Odd Holiday: National Coloring Book Day

A photo of the puzzle box crayons by Hen House Hues that were included in the project for dementia patients.

BUCKHANNON — National Coloring Book Day, celebrated on Tuesday, August 2, recognizes the joy, children and adults alike, get from coloring in pages full of designs.

According to National Calendar Day, “Dover Publications created National Coloring Book Day in May 2015. Founded in 1941, Dover Publications leads the way. Dover released their first coloring book for adults, Antique Automobiles Coloring Book, in 1970. Dover now publishes Creative Haven®, a popular line of coloring books specially designed for adult colorists. The Registrar at National Day Calendar declared the day to be observed annually on August 2.”

Coloring and coloring books have always been popular with children, but over the years, adults have gotten more and more involved with the activity. Obviously, adult coloring is now a huge trend, with merchandise being created and targeted solely towards adults. Many find that it is not only fun but also a great way to reduce stress.

Coloring books also make great gifts all year long. When someone visits, be sure to leave a coloring book and colors in the guest room for downtime.
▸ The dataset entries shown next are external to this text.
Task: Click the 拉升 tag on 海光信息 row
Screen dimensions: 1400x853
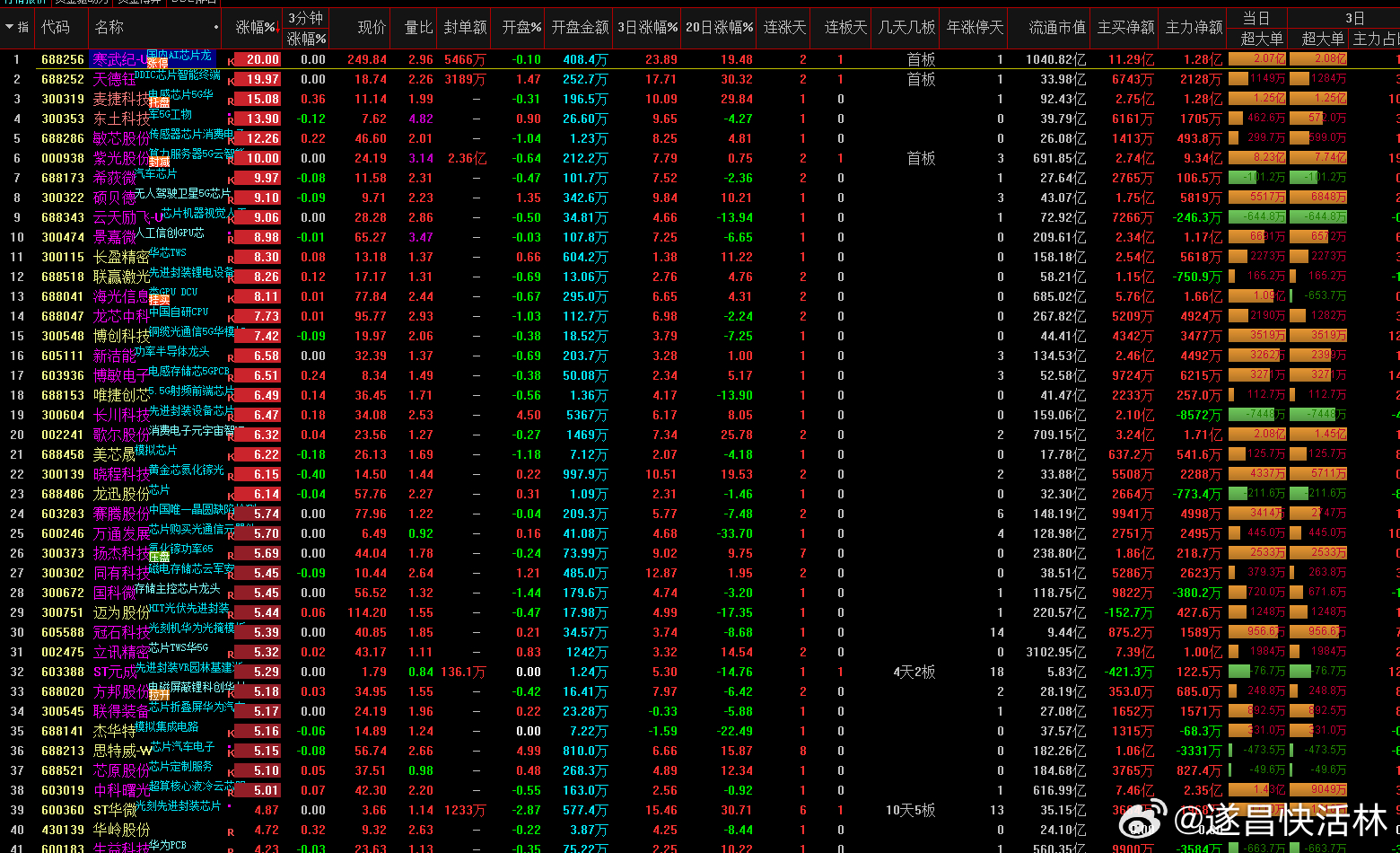Action: tap(159, 301)
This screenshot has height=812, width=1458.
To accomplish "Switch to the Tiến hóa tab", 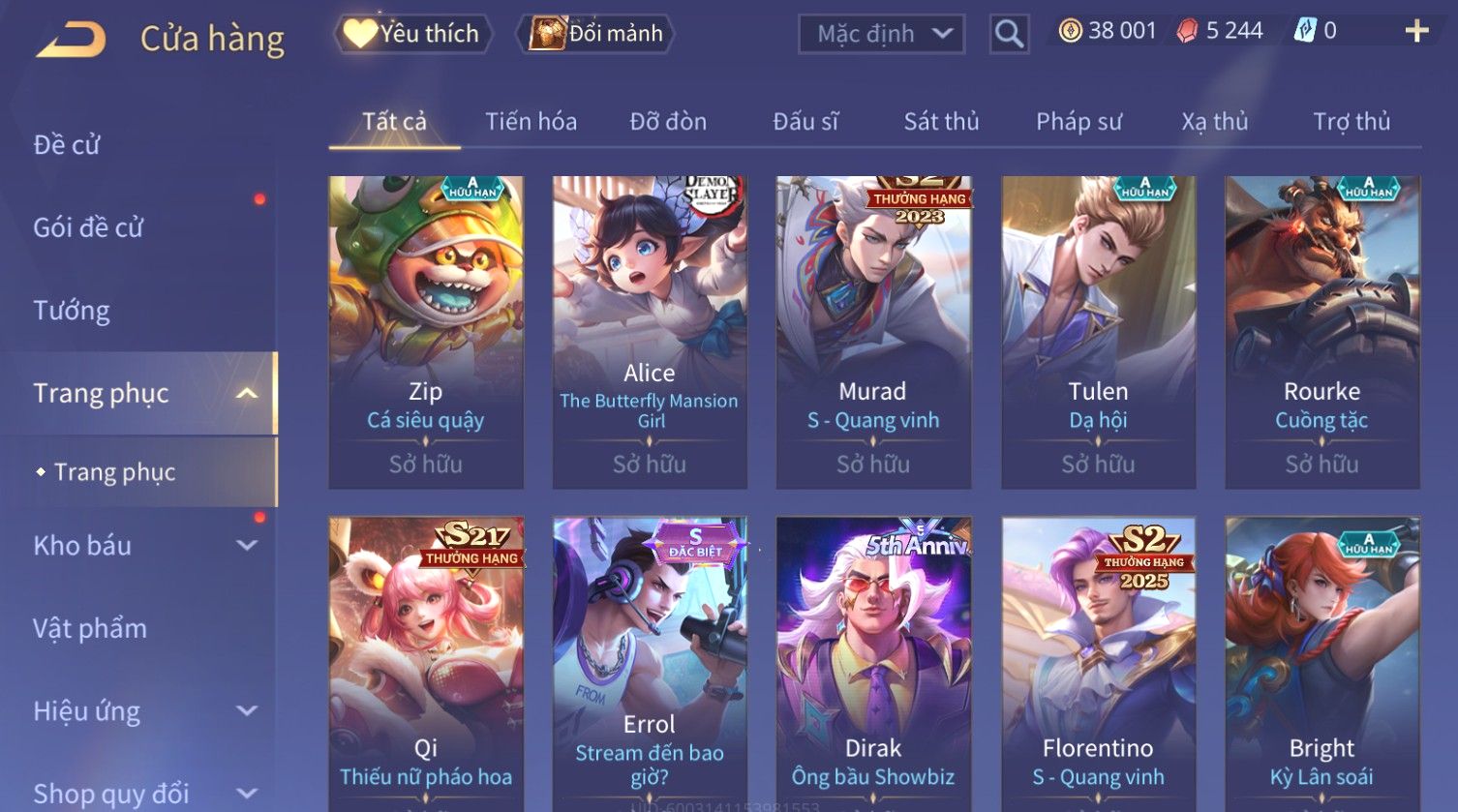I will pyautogui.click(x=531, y=122).
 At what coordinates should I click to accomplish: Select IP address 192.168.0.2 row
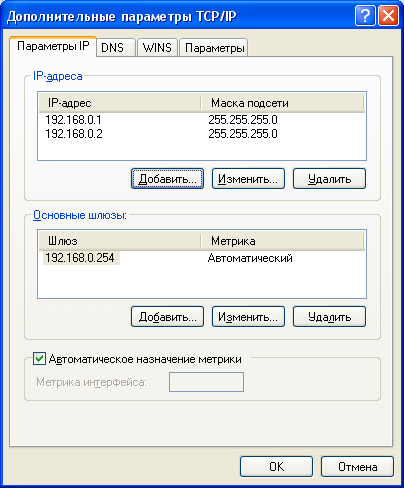coord(202,134)
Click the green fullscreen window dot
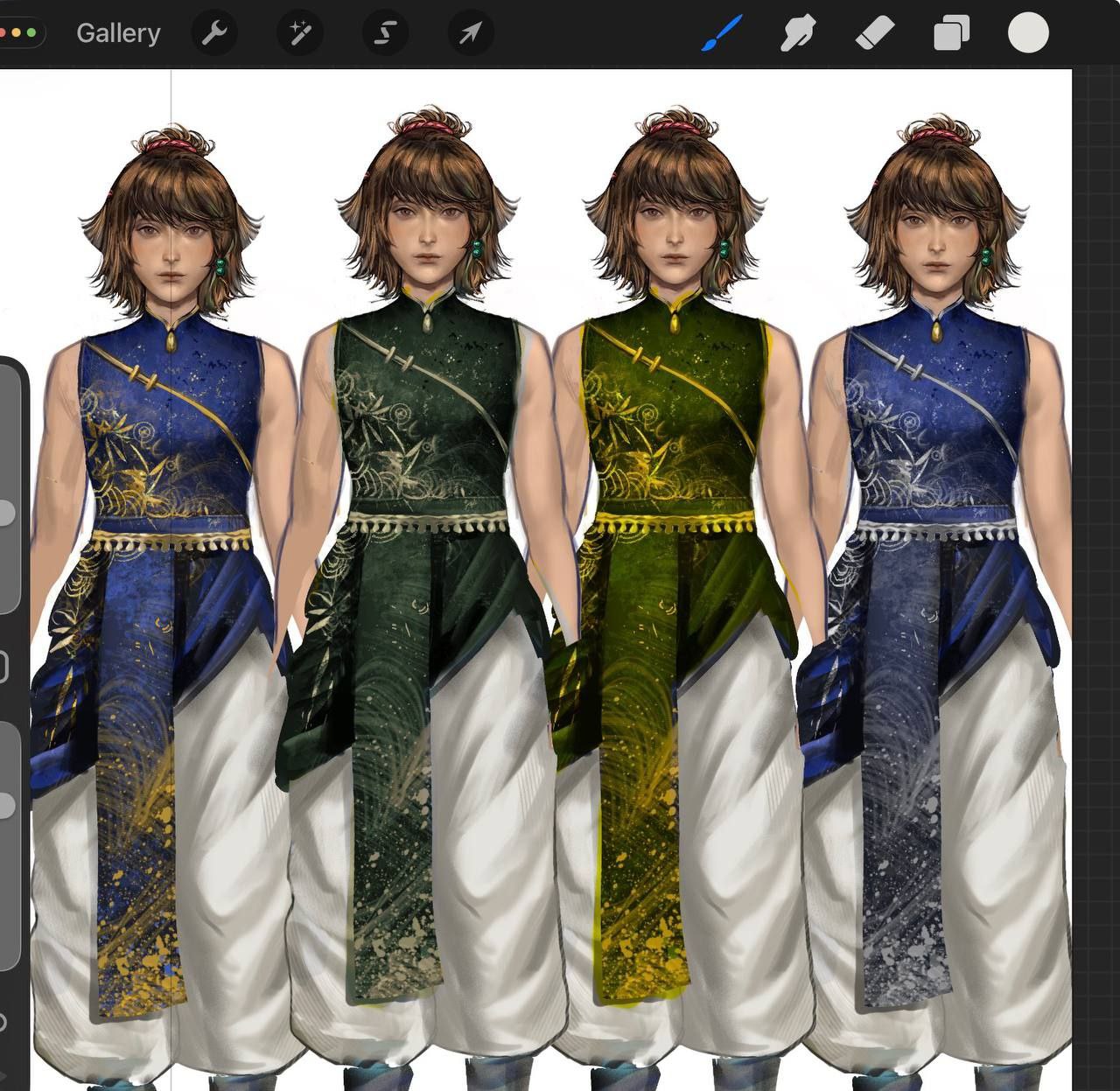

At the office, keep a variety of books in the breakroom for co-workers to fill up.

Recently, The Record Delta published the story of Shanda Hoover, a Buckhannon native and owner of local business Mountain Mama Market and Artistry, who recently collaborated with others to create a coloring book for patients with dementia. In July, dementia patients were given coloring books, which were designed by Hoover and printed by Ralston Press along with crayons made by Hen House Hues.

With National Coloring Book Day, here are 10 interesting facts about all things related to colors and coloring books that were sourced from Design Pool, Medium and mentalfloss.com.

1. Men and women see the color red differently. — Researchers at the University of Arizona discovered the ability to see red comes from a gene that is attached to the X chromosome. Since women have two X chromosomes, the two copies of these genes help women perceive the red-orange spectrum better.

2. Coloring lowers stress and anxiety. — A 2005 study (and a 2012 replication study) concluded that people who colored in mandalas—complex geometric figures frequently seen in Hinduism and Buddhism—experienced lower levels of anxiety than people who simply colored on a blank piece of paper.

3. Coloring books were originally created for adults. — The earliest variation of coloring books is from as early as 1612. A long poem, Poly-Olbion by Michael Drayton, featured illustrations of maps and fun creatures. It became popular for readers to color the illustrations themselves. However, coloring books became popular soon after mostly to practice art skills like watercolor.

4. Coloring books have a long history of promoting political views. — The 1960s weren’t the only time that cartoonists used adult coloring books to lampoon political figures and promote counterculture or fringe views. More recently, creators of coloring books have used the books to comment on events and figures in contemporary politics.

5. Digital Coloring books are becoming more popular. — Plenty of websites offer digital coloring books, allowing users to choose an image, pick a stylus tool, and decide how to color it. But digital coloring books can be more than a glorified Microsoft Paint program. 

6. You can create your own coloring book using personal photos. — The only thing better than taking a selfie is coloring in your selfie! Thanks to Color Me Book, you can order personalized coloring books that feature your own photos. After you upload your images, a team of designer’s hand-trace them and turn them into pages of a customized coloring book—one that’s perfect for those impossible-to-shop-for family members.

7. People once used bread as erasers. — Before the eraser was invented, people used tablets of rubber or wax. To remove ink from parchment or papyrus, they used bits of rough stone to rub it off. In Japan, they used soft bread. The eraser was invented by an English engineer in 1770 who accidentally picked up a piece of rubber instead of breadcrumbs and found that it worked well to erase.

8. People are more likely to forget something when it’s in black and white. — A black and white movie, or photograph is often not as easy to recall as a color image. Scientists believe this may be because color has a stronger appeal to the sense and as a result makes a more lasting impression on the memory.

9. Color has a big impact on a first impression. — 62 – 90% of a first impression is based on how someone is recognizing color in the situation. For those who want to make a strong first impression, avoid neutrals. Heading out on a first date? Add a pop of bright color to be more memorable.

10. Color therapy is often used today but has Egyptian roots. — Ancient Egyptians were the first people who tried and successfully managed to copy the basic natural colors and incorporate them into their life. The floors of their temples were painted green as grass and the walls were blue as the sky.

Share your ideas for coloring books and post your pictures on social media using #NationalColoringBookDay to encourage others to find enjoyment in coloring.